Petitioner's real contention is that he has a constitutional right to earn allowance for good time under § 4161, Title 18 U.S.C.A., and that his detention in the Medical Center under § 4241, Title 18 U.S.C.A. is depriving him of this constitutional right. However, it appears well-settled that the good time allowance provided by § 4161, Title 18 U.S.C.A. (and its predecessor, § 710, Title 18 U.S.C.A.) is contingent and does not become vested until the prisoner has earned it by compliance with the statutory provisions. Douglas v. King (C.A. 8) 110 F.2d 911, 127 A.L.R. 1200; Pagliaro v. Cox (C.A.8) 143 F.2d 900; Miller v. Hardwick (C.A.5) 229 F.2d 164.
Only when earned is the allowance protected by habeas corpus. Section 4241, Title 18 U.S.C.A. (and its predecessor, § 876, Title 18 U.S.C.A.), which provides that mentally defective prisoners shall be transferred to a federal hospital and kept there until in the judgment of the superintendent of the hospital the prisoner has been restored to sanity, or until the maximum sentence, without deduction for good time, shall have been served, is constitutionally valid. Douglas v. King (C.A.8) 110 F.2d 911; Weldon v. Steele (W.D.Mo.) 125 F. Supp. 667.

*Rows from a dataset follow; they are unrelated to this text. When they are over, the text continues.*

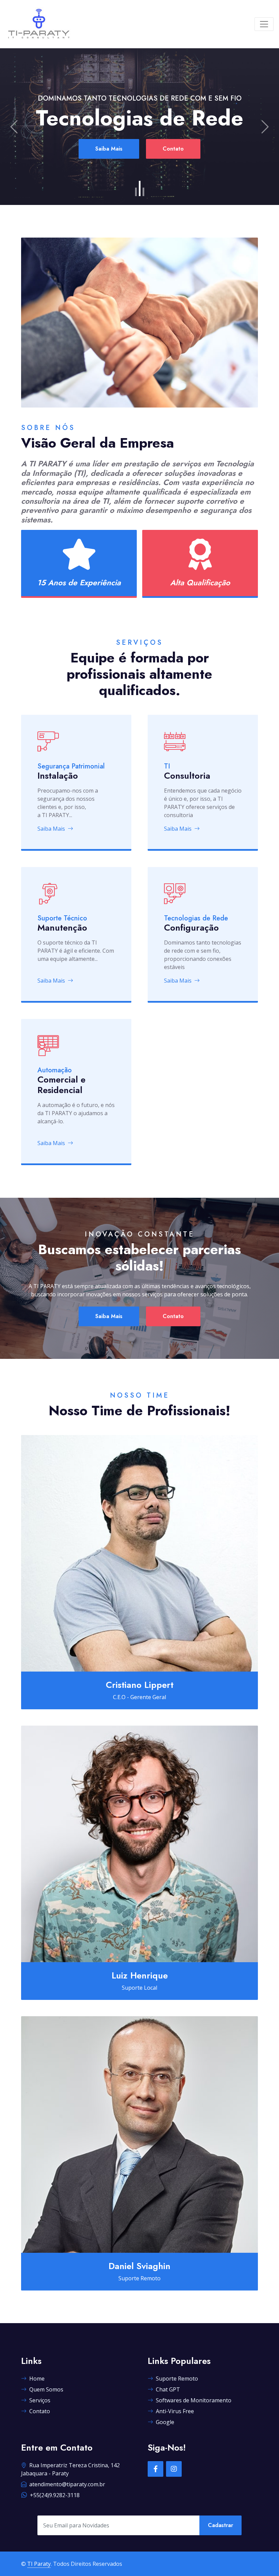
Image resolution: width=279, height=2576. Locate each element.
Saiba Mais (108, 162)
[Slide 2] (140, 192)
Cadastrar (220, 2525)
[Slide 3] (143, 188)
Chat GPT (168, 2389)
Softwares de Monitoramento (193, 2400)
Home (37, 2378)
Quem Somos (46, 2389)
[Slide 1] (136, 192)
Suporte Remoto (177, 2378)
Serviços (39, 2400)
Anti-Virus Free (175, 2411)
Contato (173, 162)
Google (165, 2422)
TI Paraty (39, 2564)
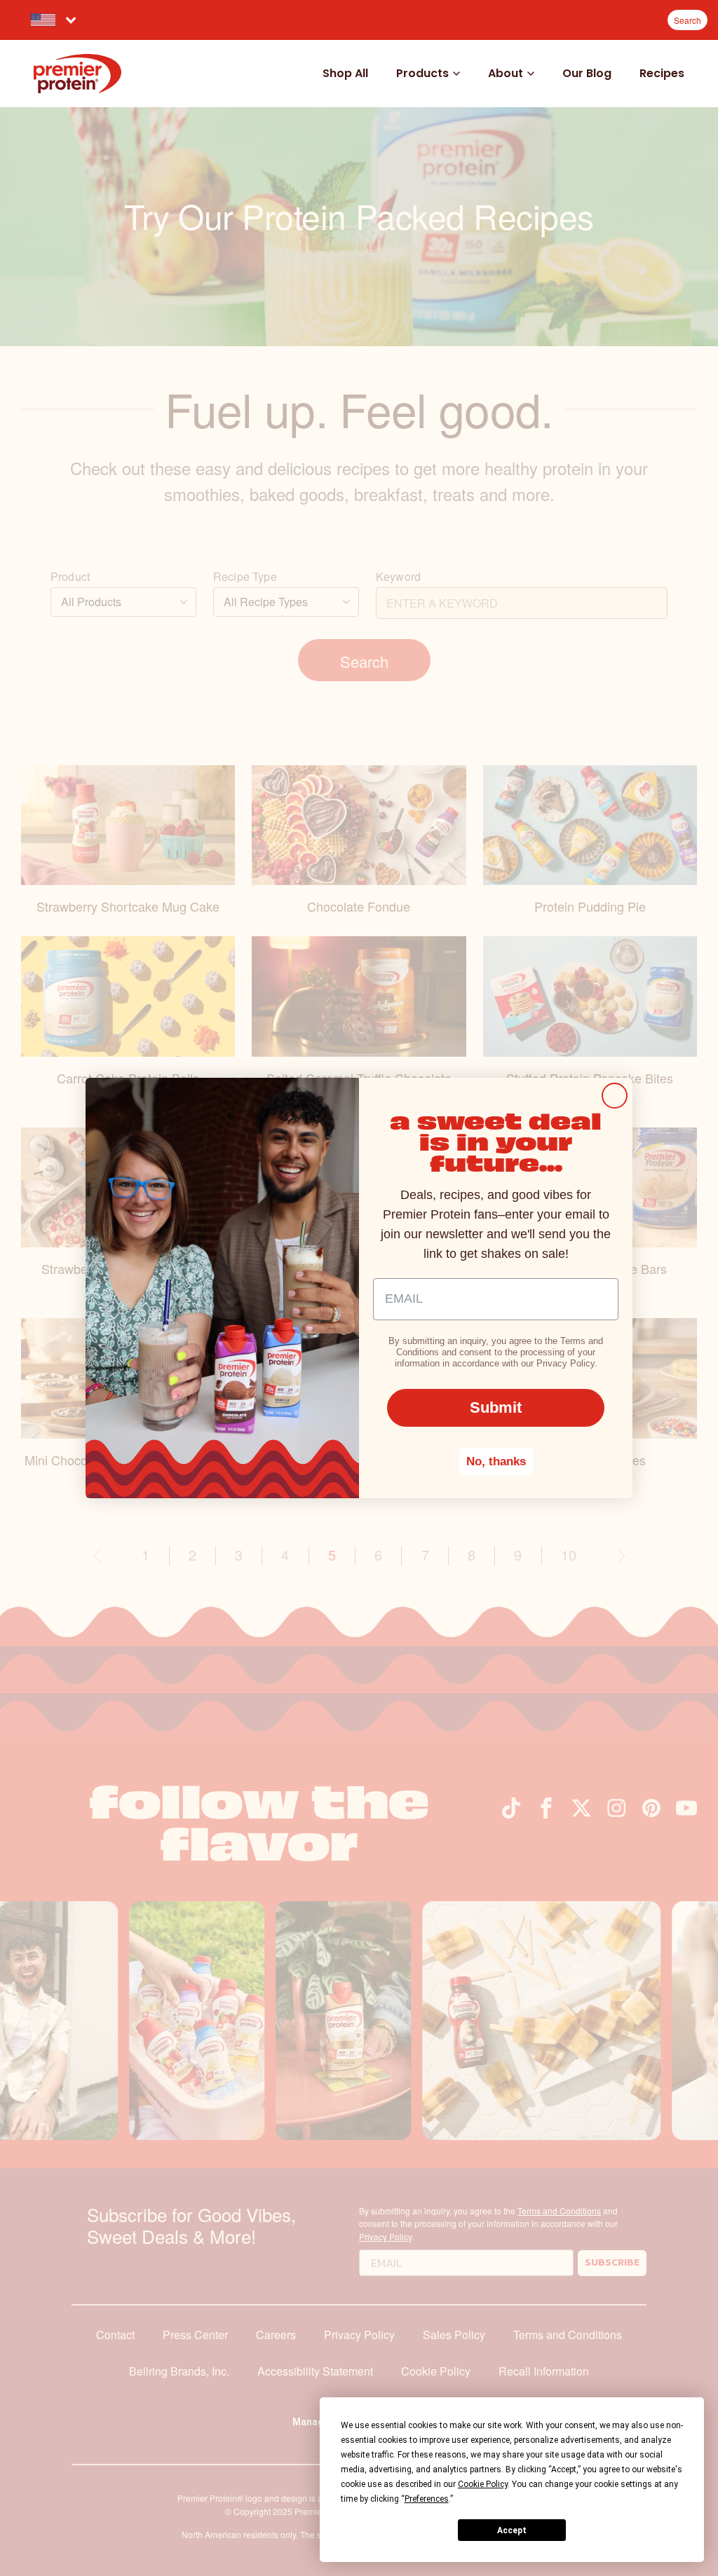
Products (422, 73)
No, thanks (496, 1461)
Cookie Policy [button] (483, 2484)
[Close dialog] (614, 1095)
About (505, 73)
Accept (512, 2530)
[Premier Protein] (77, 73)
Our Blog (586, 73)
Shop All (345, 73)
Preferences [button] (427, 2499)
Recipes (661, 73)
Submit (496, 1407)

It appears from the averments in the petition that petitioner did not have a vested right to good time when he was transferred to the Medical Center. He was sentenced for 12 years in 1956. According to § 4161, Title 18 U.S.C.A., his good time allowance would permit his release from prison after serving approximately 9 years of his sentence, if he complied with the provisions of § 4161 during that time. Since his petition was filed only some 6 years after he began serving his sentence, he must have been transferred to the Medical Center long before his right to good time allowance had vested. It is therefore
ORDERED that petitioner be, and he is hereby, granted leave to file this petition in forma pauperis. It is further
ORDERED that the petition for a writ of habeas corpus be, and the same is hereby, dismissed.